Lumo: Too Young To Die
Posted by See Me, 12 May 2019
Our volunteer Jenn has written a blog for us about her brother Calum, his life, suicide, and the impact he had on the people around him, ahead of the release of a film about his life.
September 2017 is the month that changed my life forever, my younger brother Calum made the decision to take his own life at the age of 21. Growing up I always wanted to look after my little brother he had a tough time at school as he just didn’t quite fit in because he didn’t really want to, he was creative and a character with a passion for music. By the age of 16 he was a prominent member of the Glasgow rap scene and was known to many as Lumanes, his death was a massive shock to our family and all of his friends. Although we had known that Calum had previously struggled with depression, at the time of him passing we thought that mentally he was in a ‘good place’.

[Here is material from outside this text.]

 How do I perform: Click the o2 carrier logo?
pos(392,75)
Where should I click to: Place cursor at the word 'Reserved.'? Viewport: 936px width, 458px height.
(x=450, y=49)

Whilst looking for a way to channel all the emotions that we were going through, we were introduced to a documentary film maker, Hannah Currie, and although she hadn’t known Calum personally she had a number of mutual friends and knew his music. We sat down and discussed what we could do to create a legacy for Calum whereby we could collate some of his music, performances, family videos and his own video diaries (that we never knew existed until after his death) to help to prevent others from considering ending their life and continue the work that he had been involved in with at See Me where he had worked on a couple of campaigns and written some spoken word pieces.
At the time we could have been selfish and kept the film as a way of preserving his memory. But we realised that we had a shared experience that was extremely powerful and hard hitting, we were all in agreement that we had to do everything possible to ensure that our film, Lumo: Too Young to Die, had the opportunity to reach as many people as possible to try and tackle the stigma of mental health, particular in young men Calum’s age.
The film has yet to have it’s official release but the interest in it has been overwhelming, picking up numerous awards around the world, which is an incredible feeling knowing that Calum’s story has in someway touched people across the globe. More than this we have found a new family in all of Calum’s friends who I now see as brothers and sisters. We help to look after each other, checking in almost on a daily basis to make sure that we are doing okay. Hannah, in particular, has been amazing and without her support, vision and determination to make a change to society none of this would have been possible, she will forever be a part of our family.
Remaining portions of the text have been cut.